**TASK REQUIREMENTS**: Using the listing below, report each line holding the string "computer".

**DATA FOR THIS TASK**:

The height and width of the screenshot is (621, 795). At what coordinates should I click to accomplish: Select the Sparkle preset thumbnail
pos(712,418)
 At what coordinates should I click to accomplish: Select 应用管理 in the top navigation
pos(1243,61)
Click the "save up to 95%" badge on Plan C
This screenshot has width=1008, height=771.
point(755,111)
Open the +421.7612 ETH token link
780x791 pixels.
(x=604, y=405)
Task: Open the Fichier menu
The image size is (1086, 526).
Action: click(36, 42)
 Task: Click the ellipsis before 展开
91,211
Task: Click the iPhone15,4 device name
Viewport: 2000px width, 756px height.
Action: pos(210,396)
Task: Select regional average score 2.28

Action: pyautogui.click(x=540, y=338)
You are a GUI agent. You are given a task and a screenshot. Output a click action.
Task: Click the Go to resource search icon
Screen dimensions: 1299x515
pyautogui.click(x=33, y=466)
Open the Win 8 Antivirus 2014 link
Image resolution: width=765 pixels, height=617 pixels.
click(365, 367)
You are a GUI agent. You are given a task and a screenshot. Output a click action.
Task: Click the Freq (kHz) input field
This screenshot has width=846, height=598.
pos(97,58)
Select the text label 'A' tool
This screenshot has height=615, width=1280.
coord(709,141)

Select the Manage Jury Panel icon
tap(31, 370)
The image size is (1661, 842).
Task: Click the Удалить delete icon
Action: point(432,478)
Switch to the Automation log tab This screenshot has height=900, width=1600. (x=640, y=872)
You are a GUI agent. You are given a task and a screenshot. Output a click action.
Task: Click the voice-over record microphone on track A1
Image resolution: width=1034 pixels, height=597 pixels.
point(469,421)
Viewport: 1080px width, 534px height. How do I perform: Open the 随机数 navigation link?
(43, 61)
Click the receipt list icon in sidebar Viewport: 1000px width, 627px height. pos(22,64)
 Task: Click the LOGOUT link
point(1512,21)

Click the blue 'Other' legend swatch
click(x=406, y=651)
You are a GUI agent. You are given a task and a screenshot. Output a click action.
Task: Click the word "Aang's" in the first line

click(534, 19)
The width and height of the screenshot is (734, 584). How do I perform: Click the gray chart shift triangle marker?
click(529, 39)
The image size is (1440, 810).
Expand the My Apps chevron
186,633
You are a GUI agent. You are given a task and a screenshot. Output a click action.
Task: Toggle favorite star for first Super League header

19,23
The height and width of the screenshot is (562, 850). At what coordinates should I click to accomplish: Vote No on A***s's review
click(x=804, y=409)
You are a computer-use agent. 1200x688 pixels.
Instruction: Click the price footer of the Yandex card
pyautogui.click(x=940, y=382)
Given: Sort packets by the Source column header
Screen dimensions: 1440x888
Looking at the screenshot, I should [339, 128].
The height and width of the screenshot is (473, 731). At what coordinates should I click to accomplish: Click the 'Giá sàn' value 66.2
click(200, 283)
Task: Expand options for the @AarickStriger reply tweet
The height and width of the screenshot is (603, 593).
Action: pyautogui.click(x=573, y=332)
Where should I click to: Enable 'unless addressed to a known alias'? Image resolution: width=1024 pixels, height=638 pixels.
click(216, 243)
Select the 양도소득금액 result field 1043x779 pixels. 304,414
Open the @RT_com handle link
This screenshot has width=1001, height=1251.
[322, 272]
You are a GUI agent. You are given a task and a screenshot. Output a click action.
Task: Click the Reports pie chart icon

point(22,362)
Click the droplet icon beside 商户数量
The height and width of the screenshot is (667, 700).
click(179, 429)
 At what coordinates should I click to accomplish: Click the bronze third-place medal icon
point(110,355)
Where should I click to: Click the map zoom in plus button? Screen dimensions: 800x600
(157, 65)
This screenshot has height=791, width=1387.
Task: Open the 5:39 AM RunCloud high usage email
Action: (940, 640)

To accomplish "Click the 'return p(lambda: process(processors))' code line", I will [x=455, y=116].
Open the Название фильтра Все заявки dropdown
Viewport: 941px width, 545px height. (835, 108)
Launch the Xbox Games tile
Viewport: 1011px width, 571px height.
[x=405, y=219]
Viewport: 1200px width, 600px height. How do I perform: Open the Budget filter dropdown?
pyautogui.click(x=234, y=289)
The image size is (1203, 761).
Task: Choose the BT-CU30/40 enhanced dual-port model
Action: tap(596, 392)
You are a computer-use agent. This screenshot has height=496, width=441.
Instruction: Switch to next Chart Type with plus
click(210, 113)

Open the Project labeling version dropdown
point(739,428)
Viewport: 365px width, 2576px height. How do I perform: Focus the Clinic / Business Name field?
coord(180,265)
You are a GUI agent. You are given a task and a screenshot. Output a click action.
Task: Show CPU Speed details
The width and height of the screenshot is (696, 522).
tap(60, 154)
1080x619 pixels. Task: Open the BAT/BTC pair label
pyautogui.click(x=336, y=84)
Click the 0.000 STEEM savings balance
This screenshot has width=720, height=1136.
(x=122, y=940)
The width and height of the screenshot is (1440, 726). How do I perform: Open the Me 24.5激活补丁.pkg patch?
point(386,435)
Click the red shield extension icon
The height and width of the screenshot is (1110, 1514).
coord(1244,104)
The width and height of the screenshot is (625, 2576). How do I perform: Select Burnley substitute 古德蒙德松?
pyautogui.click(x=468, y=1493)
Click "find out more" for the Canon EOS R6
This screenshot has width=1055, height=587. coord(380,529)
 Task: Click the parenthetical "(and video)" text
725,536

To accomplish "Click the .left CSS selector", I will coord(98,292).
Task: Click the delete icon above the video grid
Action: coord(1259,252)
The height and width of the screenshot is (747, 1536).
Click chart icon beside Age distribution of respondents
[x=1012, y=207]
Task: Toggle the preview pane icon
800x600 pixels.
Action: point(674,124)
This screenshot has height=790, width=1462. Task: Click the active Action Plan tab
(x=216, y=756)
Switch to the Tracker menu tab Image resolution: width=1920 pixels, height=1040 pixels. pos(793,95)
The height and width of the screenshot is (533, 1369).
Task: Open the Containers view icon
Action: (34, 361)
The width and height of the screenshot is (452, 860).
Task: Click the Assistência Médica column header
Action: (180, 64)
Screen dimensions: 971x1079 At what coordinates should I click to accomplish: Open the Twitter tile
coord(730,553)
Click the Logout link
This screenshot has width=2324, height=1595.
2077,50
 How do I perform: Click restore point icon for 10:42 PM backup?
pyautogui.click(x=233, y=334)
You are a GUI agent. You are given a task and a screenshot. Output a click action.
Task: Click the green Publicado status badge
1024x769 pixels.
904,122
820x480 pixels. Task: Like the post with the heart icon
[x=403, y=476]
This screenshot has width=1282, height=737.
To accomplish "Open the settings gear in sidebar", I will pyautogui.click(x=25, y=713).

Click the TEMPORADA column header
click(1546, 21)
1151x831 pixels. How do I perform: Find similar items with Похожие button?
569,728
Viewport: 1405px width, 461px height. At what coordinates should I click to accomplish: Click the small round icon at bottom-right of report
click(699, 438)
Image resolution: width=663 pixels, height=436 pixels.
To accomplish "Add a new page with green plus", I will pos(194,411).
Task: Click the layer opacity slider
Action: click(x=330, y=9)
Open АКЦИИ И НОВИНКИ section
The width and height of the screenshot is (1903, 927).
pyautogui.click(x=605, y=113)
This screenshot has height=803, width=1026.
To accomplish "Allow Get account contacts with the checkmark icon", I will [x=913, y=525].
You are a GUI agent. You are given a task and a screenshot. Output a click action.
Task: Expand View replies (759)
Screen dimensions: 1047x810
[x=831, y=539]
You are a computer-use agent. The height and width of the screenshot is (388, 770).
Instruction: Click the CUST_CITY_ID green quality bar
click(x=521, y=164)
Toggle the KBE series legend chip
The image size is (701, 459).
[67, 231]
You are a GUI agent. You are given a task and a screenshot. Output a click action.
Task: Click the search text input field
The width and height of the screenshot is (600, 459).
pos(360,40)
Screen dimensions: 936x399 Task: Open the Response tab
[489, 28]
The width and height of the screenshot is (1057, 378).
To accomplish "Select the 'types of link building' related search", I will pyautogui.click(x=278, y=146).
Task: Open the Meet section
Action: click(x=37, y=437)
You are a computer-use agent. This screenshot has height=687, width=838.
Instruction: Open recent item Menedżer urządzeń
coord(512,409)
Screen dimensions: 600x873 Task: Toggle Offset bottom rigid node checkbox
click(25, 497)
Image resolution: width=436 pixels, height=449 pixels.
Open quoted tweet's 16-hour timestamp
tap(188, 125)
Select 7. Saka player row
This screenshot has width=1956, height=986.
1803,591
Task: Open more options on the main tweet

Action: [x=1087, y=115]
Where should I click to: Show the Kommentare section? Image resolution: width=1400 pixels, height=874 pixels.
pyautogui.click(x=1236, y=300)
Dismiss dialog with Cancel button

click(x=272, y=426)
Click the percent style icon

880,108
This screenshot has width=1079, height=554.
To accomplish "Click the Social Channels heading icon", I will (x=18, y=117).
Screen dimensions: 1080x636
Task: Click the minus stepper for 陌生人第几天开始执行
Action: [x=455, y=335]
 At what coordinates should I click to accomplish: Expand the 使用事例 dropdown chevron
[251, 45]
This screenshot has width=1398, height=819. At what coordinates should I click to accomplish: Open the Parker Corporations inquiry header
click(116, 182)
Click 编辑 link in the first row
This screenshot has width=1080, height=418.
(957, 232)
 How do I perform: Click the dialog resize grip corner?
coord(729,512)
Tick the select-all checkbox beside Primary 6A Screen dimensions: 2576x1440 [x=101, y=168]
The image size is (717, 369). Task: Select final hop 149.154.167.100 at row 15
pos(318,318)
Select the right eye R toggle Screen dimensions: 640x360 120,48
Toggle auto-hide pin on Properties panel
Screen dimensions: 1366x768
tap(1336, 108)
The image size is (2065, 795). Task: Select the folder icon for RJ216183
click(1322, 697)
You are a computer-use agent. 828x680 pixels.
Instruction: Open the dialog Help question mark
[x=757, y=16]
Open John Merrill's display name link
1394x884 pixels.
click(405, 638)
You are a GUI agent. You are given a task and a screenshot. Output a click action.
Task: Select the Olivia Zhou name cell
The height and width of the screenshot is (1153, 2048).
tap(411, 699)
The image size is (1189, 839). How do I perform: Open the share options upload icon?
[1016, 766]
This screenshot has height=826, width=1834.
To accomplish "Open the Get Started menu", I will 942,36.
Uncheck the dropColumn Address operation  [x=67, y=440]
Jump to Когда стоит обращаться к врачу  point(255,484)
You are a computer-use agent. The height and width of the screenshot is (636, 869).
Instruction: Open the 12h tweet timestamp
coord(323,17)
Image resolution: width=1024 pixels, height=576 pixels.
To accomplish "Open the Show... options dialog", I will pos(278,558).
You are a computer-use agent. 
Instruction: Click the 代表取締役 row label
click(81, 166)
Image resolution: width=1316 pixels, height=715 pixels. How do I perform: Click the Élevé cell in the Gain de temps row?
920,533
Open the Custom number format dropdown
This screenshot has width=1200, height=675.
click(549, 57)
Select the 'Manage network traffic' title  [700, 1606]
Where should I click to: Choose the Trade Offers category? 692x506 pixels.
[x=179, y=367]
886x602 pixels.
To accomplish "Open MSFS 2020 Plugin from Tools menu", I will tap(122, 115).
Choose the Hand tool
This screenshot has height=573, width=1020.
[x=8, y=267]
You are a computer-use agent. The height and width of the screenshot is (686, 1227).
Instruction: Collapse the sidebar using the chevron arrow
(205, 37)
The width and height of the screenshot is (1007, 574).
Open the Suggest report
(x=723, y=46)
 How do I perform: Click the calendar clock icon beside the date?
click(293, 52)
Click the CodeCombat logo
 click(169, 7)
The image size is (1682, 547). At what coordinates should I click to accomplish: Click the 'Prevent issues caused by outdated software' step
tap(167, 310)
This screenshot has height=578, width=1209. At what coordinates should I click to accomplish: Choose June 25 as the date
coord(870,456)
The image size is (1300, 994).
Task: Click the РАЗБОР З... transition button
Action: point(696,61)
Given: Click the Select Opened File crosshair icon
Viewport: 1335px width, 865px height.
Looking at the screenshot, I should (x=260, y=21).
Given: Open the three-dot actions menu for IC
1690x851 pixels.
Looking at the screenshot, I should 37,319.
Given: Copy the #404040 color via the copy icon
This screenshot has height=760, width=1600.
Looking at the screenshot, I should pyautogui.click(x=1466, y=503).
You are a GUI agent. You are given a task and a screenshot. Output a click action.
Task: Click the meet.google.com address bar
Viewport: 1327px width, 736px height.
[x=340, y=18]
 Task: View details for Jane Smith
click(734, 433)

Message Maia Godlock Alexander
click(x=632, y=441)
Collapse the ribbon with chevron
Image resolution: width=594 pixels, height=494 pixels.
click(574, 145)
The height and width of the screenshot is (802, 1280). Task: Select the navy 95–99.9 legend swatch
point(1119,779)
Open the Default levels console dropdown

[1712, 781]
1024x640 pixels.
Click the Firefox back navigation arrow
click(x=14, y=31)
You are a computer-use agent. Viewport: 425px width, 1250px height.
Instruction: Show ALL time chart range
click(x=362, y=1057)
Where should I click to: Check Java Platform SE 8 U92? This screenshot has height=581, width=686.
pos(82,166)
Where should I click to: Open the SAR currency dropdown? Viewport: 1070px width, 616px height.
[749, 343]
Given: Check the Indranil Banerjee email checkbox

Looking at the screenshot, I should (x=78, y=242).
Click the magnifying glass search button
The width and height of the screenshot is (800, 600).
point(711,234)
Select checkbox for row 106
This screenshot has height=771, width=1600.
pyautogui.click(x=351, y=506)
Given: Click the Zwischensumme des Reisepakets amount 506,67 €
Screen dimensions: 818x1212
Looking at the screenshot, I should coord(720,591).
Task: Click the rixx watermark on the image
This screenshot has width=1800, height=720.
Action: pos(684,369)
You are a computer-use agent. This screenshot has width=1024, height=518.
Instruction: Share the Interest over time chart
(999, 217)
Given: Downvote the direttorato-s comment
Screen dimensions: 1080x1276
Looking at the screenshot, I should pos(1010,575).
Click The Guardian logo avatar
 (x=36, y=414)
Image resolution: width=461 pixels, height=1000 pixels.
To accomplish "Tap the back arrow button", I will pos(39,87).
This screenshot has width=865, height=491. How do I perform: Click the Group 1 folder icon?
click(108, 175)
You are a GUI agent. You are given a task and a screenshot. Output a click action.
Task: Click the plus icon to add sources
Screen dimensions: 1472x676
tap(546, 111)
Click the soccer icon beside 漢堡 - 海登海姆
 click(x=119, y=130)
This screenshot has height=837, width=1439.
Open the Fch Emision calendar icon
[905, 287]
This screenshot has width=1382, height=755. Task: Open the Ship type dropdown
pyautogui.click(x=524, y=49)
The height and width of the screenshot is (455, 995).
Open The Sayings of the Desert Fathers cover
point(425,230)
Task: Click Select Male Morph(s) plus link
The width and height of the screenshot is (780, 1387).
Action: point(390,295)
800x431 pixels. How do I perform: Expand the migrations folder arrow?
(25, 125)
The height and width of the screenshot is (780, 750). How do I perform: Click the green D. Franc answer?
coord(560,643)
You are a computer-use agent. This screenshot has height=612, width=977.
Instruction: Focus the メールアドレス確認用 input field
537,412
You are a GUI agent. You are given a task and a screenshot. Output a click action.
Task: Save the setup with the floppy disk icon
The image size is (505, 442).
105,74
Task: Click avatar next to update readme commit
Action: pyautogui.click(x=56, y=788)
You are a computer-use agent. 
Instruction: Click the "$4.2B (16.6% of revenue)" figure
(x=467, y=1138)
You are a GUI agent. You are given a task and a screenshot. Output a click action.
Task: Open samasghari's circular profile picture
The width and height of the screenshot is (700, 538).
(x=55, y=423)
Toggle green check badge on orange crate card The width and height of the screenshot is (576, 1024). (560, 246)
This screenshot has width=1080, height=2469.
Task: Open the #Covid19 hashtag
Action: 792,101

**REPLY**:
You are a computer-use agent. 1200x688 pixels.
You are a computer-use agent. This screenshot has height=496, width=441.
You are a computer-use agent. The height and width of the screenshot is (388, 770).
You are a computer-use agent. This screenshot has height=687, width=838.
You are a computer-use agent. 828x680 pixels.
You are a computer-use agent. The height and width of the screenshot is (636, 869).
You are a computer-use agent. 
You are a computer-use agent. The height and width of the screenshot is (686, 1227).
You are a computer-use agent. Viewport: 425px width, 1250px height.
You are a computer-use agent. This screenshot has width=1024, height=518.
You are a computer-use agent. This screenshot has height=612, width=977.
You are a computer-use agent. 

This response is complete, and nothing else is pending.